John Hazel's black eyes flashed. He broke in:

"Miss Forbis, something of that sort is what I have suspected."

"Wait," she said. "_He_ told me that he would not return to--to his wife--upon the old footing.... She had cruelly tricked and deceived him--he could not, once he knew the truth--endure to live with her! ... So he made up his mind to go secretly away. He might have applied to the War Office--he has powerful friends at Whitehall--for a transfer to the Eastern Front. Why didn't he? That's one of the things I can't understand! ..."

"Don't you know? ..."

John's big voice boomed out, drowning the little silvery chime of the Tudor timepiece.

"When questions like that crop up, the answer is, shell-shock. A man who is possessed of ordinary, healthy nerves, will act in an ordinary way. But the man who's been subject to the devilries of High Explosive, will pop up queer byways in his impatience of circumlocution--adopt unexpected measures; reach his objective by methods as destructively simple as--the rat's way of getting into a cheese. He _might_--supposin' he'd been a normal man--have engineered the thing at Whitehall. Being shell-shocked, he simply burns his boats and swims."

Katharine begged:

"Oh, go on! You're helping me!--you're helping me wonderfully. Things that seemed crazy--out of the comprehensible--are beginning to arrange themselves.... Now there's another point. You saw, perhaps, a newspaper reference to Sir Arthur Ely? Well, it has occurred to me as possible that Edward confided his plans to Sir Arthur--that impenetrable sarcophagus of Society secrets. You may have noticed that Sir Arthur's reply to Press inquiries showed a--a considerable degree of reserve?"

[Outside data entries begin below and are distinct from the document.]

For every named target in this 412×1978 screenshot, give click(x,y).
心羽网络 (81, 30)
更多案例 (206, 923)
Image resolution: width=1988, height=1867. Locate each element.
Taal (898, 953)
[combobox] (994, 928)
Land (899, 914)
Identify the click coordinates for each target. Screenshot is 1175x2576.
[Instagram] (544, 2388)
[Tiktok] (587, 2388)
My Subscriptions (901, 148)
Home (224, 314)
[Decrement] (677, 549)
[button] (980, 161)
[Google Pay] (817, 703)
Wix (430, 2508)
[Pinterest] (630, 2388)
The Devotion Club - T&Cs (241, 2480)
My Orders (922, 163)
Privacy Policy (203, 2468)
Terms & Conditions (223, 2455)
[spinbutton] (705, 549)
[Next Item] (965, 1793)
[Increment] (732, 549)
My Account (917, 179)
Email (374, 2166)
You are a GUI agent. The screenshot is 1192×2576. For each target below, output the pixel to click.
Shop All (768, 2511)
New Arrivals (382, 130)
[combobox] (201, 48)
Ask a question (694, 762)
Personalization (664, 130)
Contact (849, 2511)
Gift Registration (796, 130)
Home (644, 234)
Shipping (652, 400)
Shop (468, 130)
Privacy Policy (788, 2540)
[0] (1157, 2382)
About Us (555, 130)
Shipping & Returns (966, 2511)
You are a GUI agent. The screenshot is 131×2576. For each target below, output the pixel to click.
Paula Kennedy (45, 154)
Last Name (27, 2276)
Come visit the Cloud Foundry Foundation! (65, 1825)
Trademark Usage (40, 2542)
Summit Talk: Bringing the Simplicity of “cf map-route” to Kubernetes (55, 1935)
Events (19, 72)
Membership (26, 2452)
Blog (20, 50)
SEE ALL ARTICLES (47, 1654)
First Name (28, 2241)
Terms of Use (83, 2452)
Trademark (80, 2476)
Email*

John had noticed it. He admired Katharine's cool, clear, masterful way of assembling her evidence, and making her points tellingly, each in its turn. He kept back his own solid piece of conviction until she finished--

"He has gone, I am convinced that I know where--though I can't make out how he managed going.... But one thing is clear. I must get word to him! ... He has gone to find Julian, whom he loved!--my Julian, who was killed by a Turkish shell, in the storming of Scimitar Hill on August 21st. That is where you come in!--that is where you can help me. In getting the news through to Colonel Yaill in case he does not know! ..."

John thought a moment and said:

"We might--in case he has gone out to the East believing your brother to be living--get the news to him _per_ advertisement in sundry foreign rags. Personals, discreetly worded, might do the trick--inserted in French and British papers, published in the Levant,--in Egypt,--and at Salonika, and in such others as are printed and disseminated by the Germans in the Near East."

She caught her breath.

"Can you manage that last stroke? ..."

"I'll not swear I can, but there's a chance I may engineer it. Write out the ads. and let me have them at once! In English, French and German. Worded so that he'll understand.... Some ought to be in Turkish,--and others in Arabic, and some in Egyptian Arabic. For--your man's a bit of a linguist, unless I judge him wrong!"

Katharine's eyes brightened with pride in her man as she answered:

"He speaks most of the languages of the Orient, and Nearer East."